##### Given records #####
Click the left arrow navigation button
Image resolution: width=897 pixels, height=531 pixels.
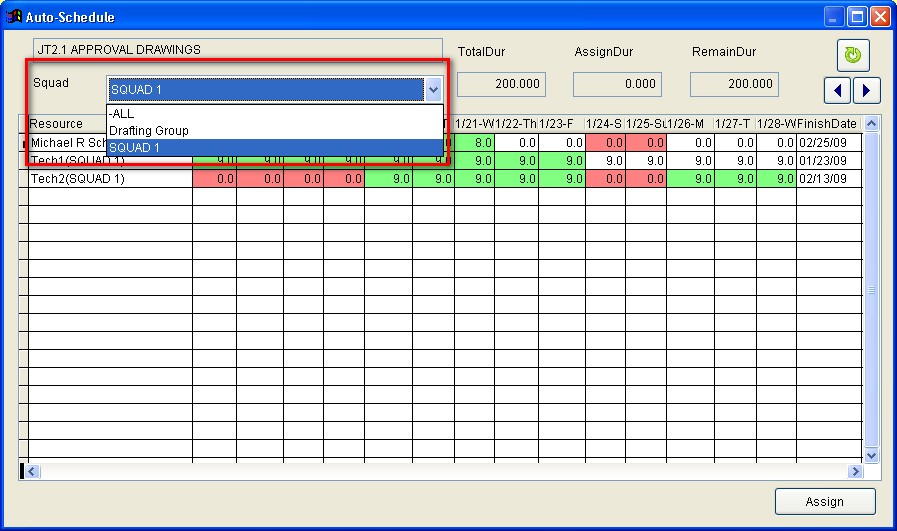coord(838,90)
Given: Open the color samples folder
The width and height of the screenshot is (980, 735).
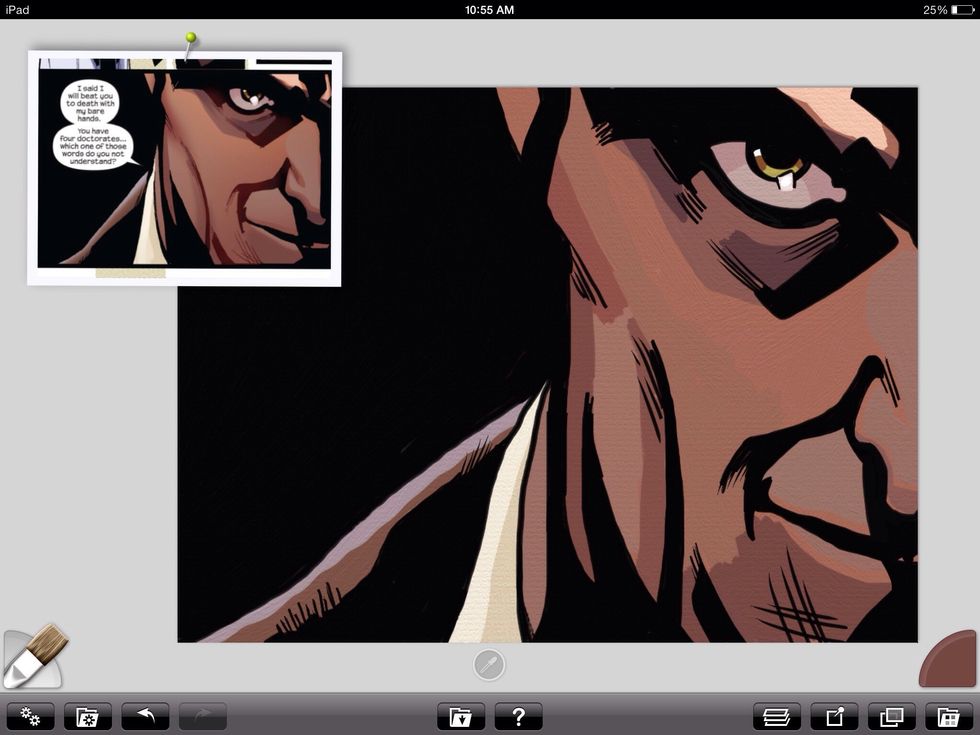Looking at the screenshot, I should coord(948,716).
#####
__Aim of the exercise__:
Please rewrite the listing above as a Markdown table with the columns "Row" and "Line," giving each non-blank line its own numbered row. Leave the pictures out.

__Reply__:
| Row | Line |
|---|---|
| 1 | Click the left arrow navigation button |
| 2 | Image resolution: width=897 pixels, height=531 pixels. |
| 3 | coord(838,90) |
| 4 | Given: Open the color samples folder |
| 5 | The width and height of the screenshot is (980, 735). |
| 6 | Looking at the screenshot, I should coord(948,716). |